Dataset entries
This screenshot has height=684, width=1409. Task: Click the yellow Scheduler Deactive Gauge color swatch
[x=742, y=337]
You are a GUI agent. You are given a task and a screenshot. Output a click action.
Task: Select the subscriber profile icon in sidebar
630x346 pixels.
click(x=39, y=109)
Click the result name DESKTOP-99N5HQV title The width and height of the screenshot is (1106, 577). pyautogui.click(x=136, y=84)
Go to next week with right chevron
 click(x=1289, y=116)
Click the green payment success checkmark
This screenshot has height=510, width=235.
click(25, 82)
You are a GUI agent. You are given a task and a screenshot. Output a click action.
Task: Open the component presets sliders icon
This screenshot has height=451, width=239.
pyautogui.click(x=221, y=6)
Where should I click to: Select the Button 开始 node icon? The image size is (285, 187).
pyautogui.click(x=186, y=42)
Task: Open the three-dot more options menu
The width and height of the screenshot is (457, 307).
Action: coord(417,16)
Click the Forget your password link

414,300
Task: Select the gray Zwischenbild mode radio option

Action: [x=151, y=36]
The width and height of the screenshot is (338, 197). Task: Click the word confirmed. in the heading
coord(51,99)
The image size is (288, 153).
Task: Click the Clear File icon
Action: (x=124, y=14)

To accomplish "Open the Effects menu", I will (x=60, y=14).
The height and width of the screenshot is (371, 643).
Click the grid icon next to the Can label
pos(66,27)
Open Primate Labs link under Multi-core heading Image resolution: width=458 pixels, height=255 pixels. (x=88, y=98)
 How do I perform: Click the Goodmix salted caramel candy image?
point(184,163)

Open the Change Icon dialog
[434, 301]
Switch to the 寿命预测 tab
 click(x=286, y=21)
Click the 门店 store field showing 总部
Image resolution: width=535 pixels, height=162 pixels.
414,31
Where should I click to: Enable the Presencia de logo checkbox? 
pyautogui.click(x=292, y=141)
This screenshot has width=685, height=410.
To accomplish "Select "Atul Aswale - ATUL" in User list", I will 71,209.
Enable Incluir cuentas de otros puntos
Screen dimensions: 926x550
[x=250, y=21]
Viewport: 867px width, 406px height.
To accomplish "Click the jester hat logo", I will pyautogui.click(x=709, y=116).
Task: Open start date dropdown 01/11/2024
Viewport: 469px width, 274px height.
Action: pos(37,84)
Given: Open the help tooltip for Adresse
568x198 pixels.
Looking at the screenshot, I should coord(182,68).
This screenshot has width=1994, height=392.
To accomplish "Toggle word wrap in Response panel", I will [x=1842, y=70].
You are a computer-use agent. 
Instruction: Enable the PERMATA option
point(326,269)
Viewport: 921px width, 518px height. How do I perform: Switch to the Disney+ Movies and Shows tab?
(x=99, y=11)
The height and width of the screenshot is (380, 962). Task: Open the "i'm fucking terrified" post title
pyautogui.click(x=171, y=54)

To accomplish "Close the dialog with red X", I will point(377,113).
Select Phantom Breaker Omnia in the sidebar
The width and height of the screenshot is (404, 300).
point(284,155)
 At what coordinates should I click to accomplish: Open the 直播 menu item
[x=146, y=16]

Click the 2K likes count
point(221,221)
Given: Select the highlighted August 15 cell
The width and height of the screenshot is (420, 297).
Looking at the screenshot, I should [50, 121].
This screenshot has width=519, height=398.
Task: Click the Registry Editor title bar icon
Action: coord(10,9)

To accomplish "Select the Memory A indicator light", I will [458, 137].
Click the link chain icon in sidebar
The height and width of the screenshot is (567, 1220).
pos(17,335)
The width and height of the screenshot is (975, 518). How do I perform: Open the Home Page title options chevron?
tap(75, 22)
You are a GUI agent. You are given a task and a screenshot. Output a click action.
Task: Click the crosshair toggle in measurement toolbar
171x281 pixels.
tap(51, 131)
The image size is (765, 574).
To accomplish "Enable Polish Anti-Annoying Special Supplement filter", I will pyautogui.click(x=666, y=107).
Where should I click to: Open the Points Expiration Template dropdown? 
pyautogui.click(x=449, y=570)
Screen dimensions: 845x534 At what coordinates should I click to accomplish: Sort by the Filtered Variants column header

Task details:
Keeping every word as it is, repeat all of the records.

Result:
This screenshot has height=684, width=1409. Task: Click the yellow Scheduler Deactive Gauge color swatch
[x=742, y=337]
You are a GUI agent. You are given a task and a screenshot. Output a click action.
Task: Select the subscriber profile icon in sidebar
630x346 pixels.
click(x=39, y=109)
Click the result name DESKTOP-99N5HQV title The width and height of the screenshot is (1106, 577). pyautogui.click(x=136, y=84)
Go to next week with right chevron
 click(x=1289, y=116)
Click the green payment success checkmark
This screenshot has height=510, width=235.
click(25, 82)
You are a GUI agent. You are given a task and a screenshot. Output a click action.
Task: Open the component presets sliders icon
This screenshot has height=451, width=239.
pyautogui.click(x=221, y=6)
Where should I click to: Select the Button 开始 node icon? The image size is (285, 187).
pyautogui.click(x=186, y=42)
Task: Open the three-dot more options menu
The width and height of the screenshot is (457, 307).
Action: coord(417,16)
Click the Forget your password link

414,300
Task: Select the gray Zwischenbild mode radio option

Action: [x=151, y=36]
The width and height of the screenshot is (338, 197). Task: Click the word confirmed. in the heading
coord(51,99)
The image size is (288, 153).
Task: Click the Clear File icon
Action: (x=124, y=14)

To accomplish "Open the Effects menu", I will (x=60, y=14).
The height and width of the screenshot is (371, 643).
Click the grid icon next to the Can label
pos(66,27)
Open Primate Labs link under Multi-core heading Image resolution: width=458 pixels, height=255 pixels. (x=88, y=98)
 How do I perform: Click the Goodmix salted caramel candy image?
point(184,163)

Open the Change Icon dialog
[434, 301]
Switch to the 寿命预测 tab
 click(x=286, y=21)
Click the 门店 store field showing 总部
Image resolution: width=535 pixels, height=162 pixels.
414,31
Where should I click to: Enable the Presencia de logo checkbox? 
pyautogui.click(x=292, y=141)
This screenshot has width=685, height=410.
To accomplish "Select "Atul Aswale - ATUL" in User list", I will 71,209.
Enable Incluir cuentas de otros puntos
Screen dimensions: 926x550
[x=250, y=21]
Viewport: 867px width, 406px height.
To accomplish "Click the jester hat logo", I will pyautogui.click(x=709, y=116).
Task: Open start date dropdown 01/11/2024
Viewport: 469px width, 274px height.
Action: pos(37,84)
Given: Open the help tooltip for Adresse
568x198 pixels.
Looking at the screenshot, I should coord(182,68).
This screenshot has width=1994, height=392.
To accomplish "Toggle word wrap in Response panel", I will [x=1842, y=70].
You are a computer-use agent. 
Instruction: Enable the PERMATA option
point(326,269)
Viewport: 921px width, 518px height. How do I perform: Switch to the Disney+ Movies and Shows tab?
(x=99, y=11)
The height and width of the screenshot is (380, 962). Task: Open the "i'm fucking terrified" post title
pyautogui.click(x=171, y=54)

To accomplish "Close the dialog with red X", I will point(377,113).
Select Phantom Breaker Omnia in the sidebar
The width and height of the screenshot is (404, 300).
point(284,155)
 At what coordinates should I click to accomplish: Open the 直播 menu item
[x=146, y=16]

Click the 2K likes count
point(221,221)
Given: Select the highlighted August 15 cell
The width and height of the screenshot is (420, 297).
Looking at the screenshot, I should [50, 121].
This screenshot has width=519, height=398.
Task: Click the Registry Editor title bar icon
Action: coord(10,9)

To accomplish "Select the Memory A indicator light", I will [458, 137].
Click the link chain icon in sidebar
The height and width of the screenshot is (567, 1220).
pos(17,335)
The width and height of the screenshot is (975, 518). How do I perform: Open the Home Page title options chevron?
tap(75, 22)
You are a GUI agent. You are given a task and a screenshot. Output a click action.
Task: Click the crosshair toggle in measurement toolbar
171x281 pixels.
tap(51, 131)
The image size is (765, 574).
To accomplish "Enable Polish Anti-Annoying Special Supplement filter", I will pyautogui.click(x=666, y=107).
Where should I click to: Open the Points Expiration Template dropdown? 
pyautogui.click(x=449, y=570)
Screen dimensions: 845x534 At what coordinates should I click to accomplish: Sort by the Filtered Variants column header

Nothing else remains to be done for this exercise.